WHAT YOU WILL DO:
Exactly as they appear, copy the lines from the one holding "Given: Click green" through the end of the records, leaving pictures out.

Stored data
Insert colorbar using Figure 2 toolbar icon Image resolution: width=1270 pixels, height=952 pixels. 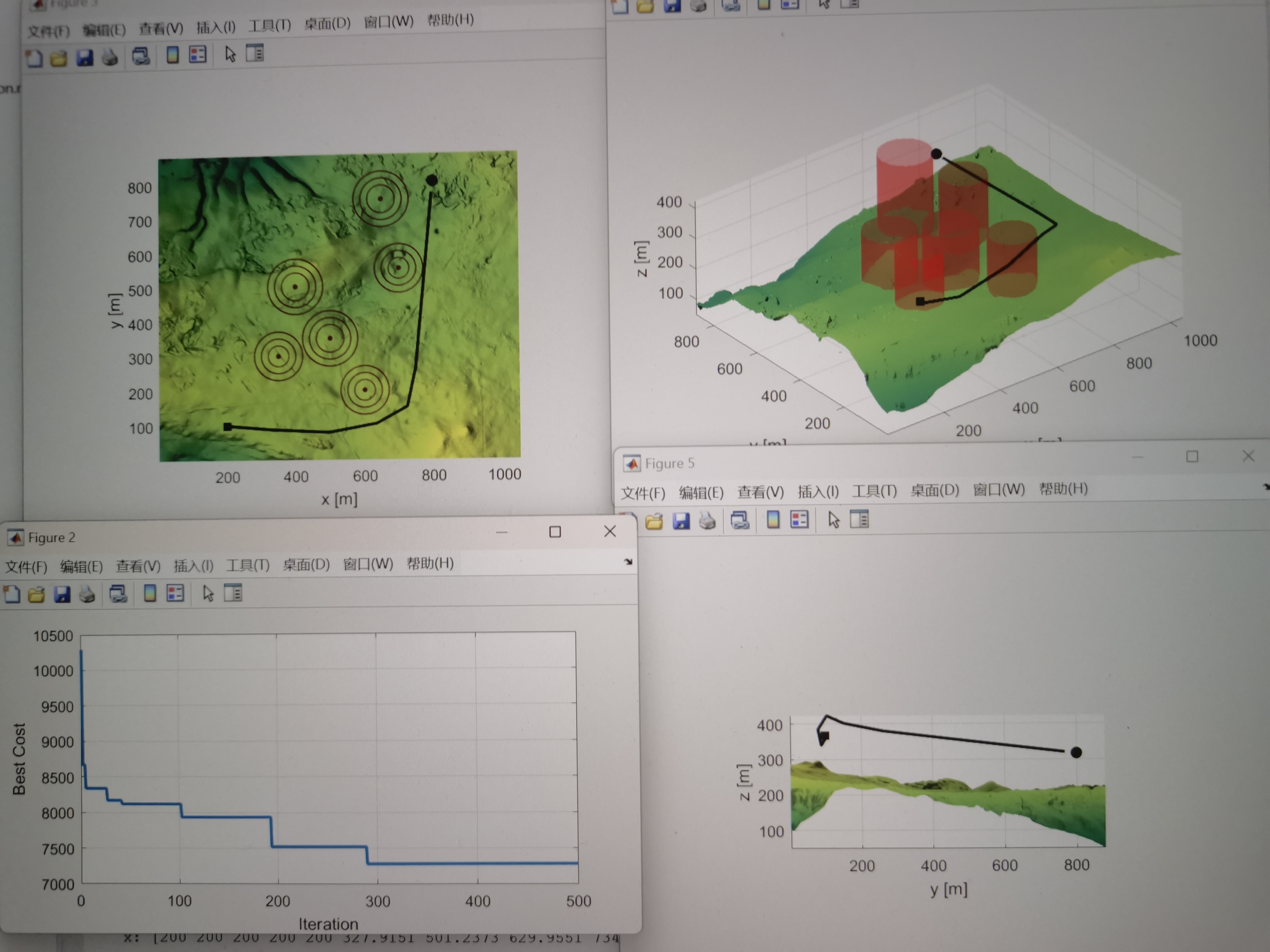click(x=150, y=593)
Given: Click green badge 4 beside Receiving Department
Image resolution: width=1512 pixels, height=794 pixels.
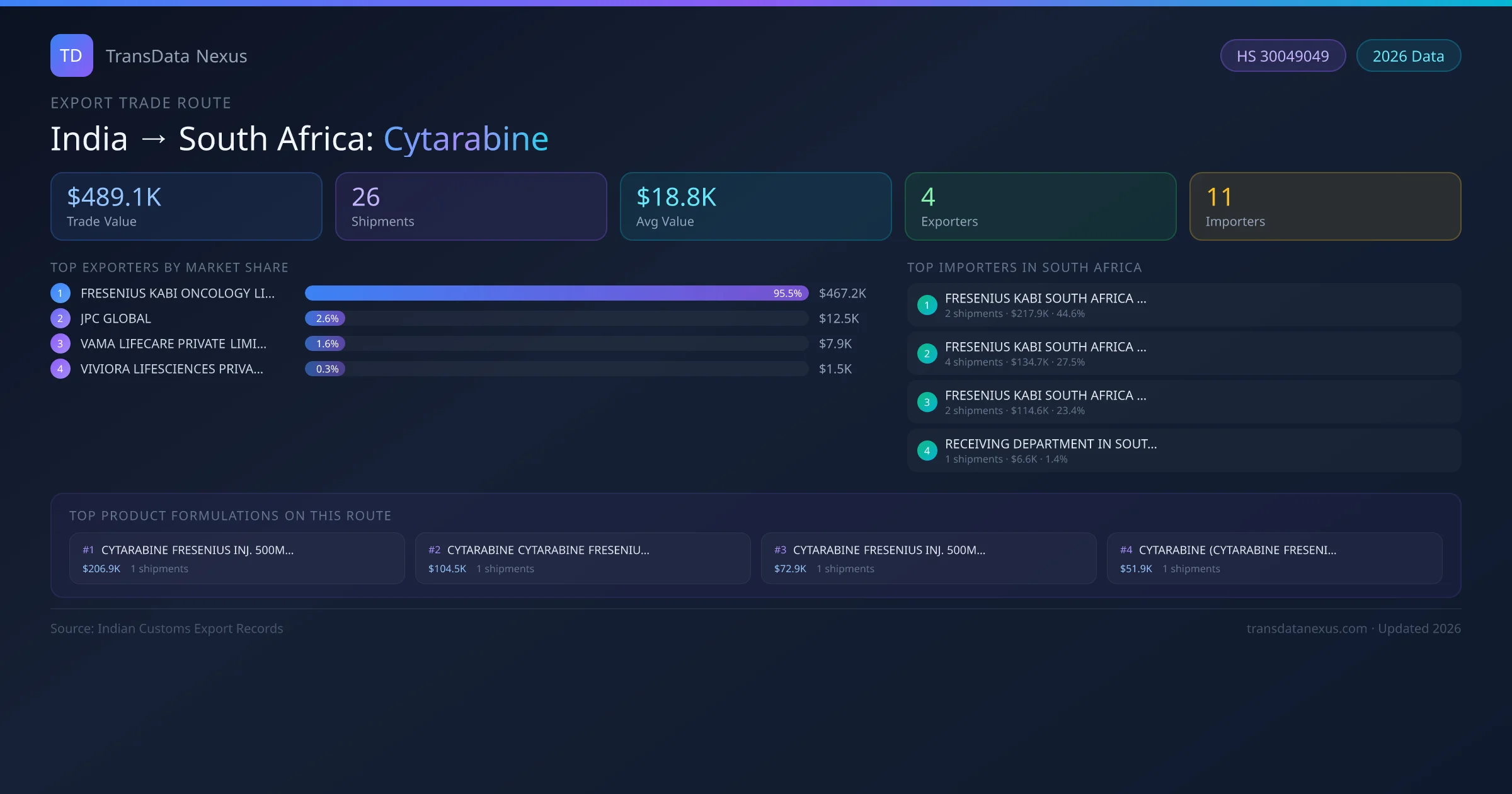Looking at the screenshot, I should [927, 451].
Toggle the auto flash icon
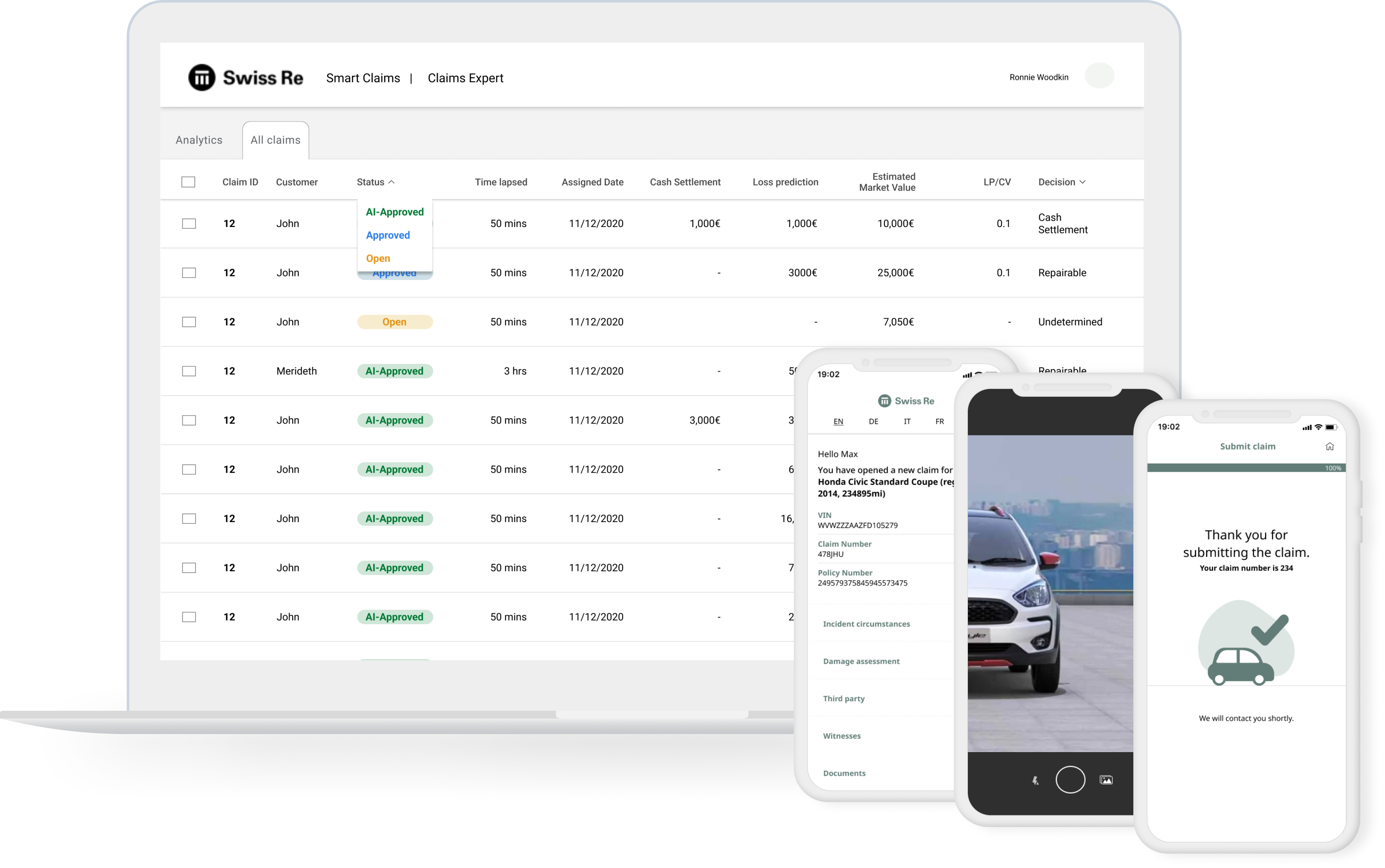 [x=1036, y=780]
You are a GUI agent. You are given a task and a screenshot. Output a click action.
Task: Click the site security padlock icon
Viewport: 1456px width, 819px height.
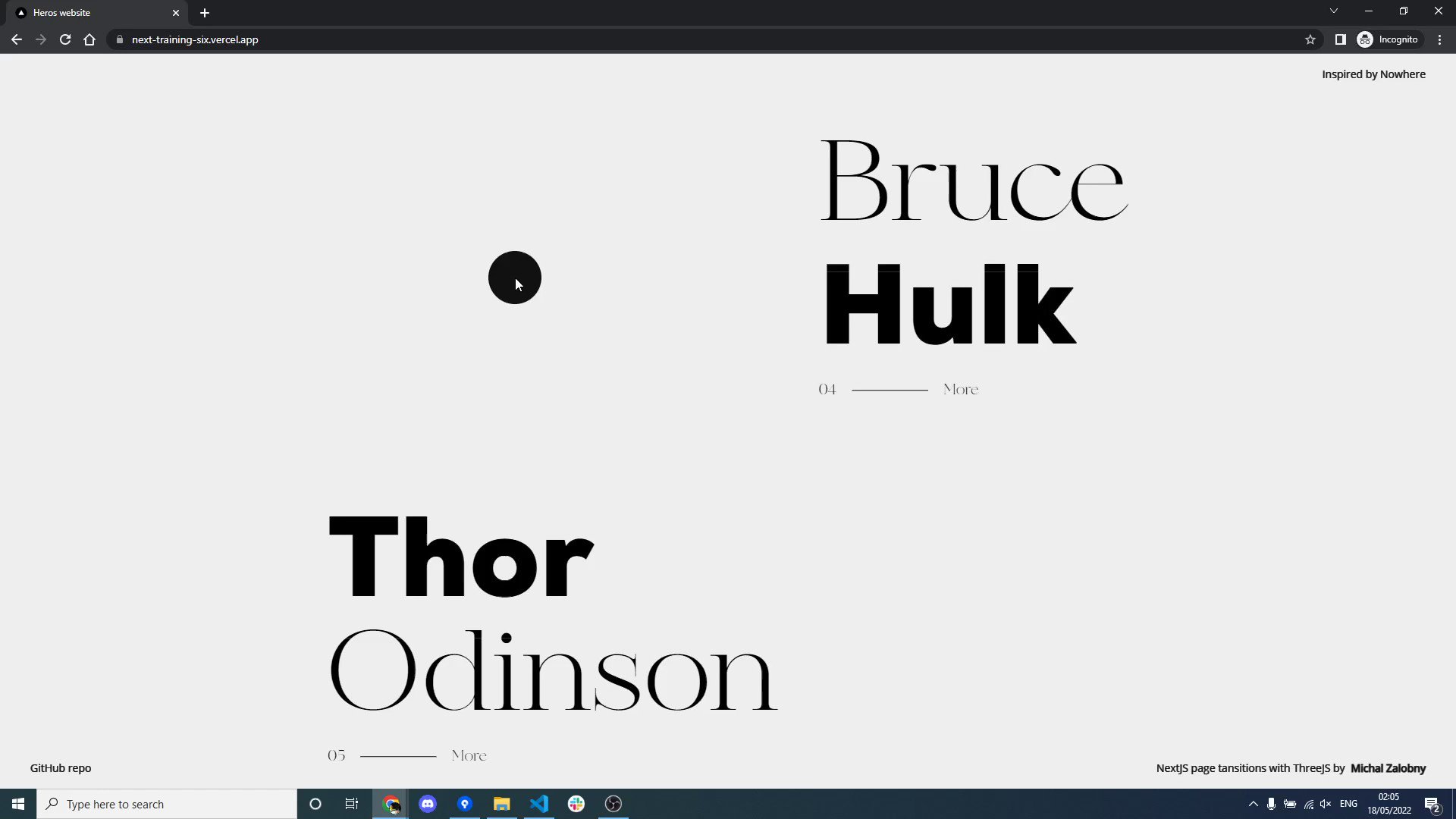point(119,39)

ANSWER SECTION:
Given: Click green badge 4 beside Receiving Department
Image resolution: width=1512 pixels, height=794 pixels.
Looking at the screenshot, I should [927, 451].
Toggle the auto flash icon
 [x=1036, y=780]
You are a GUI agent. You are given a task and a screenshot. Output a click action.
Task: Click the site security padlock icon
Viewport: 1456px width, 819px height.
point(119,39)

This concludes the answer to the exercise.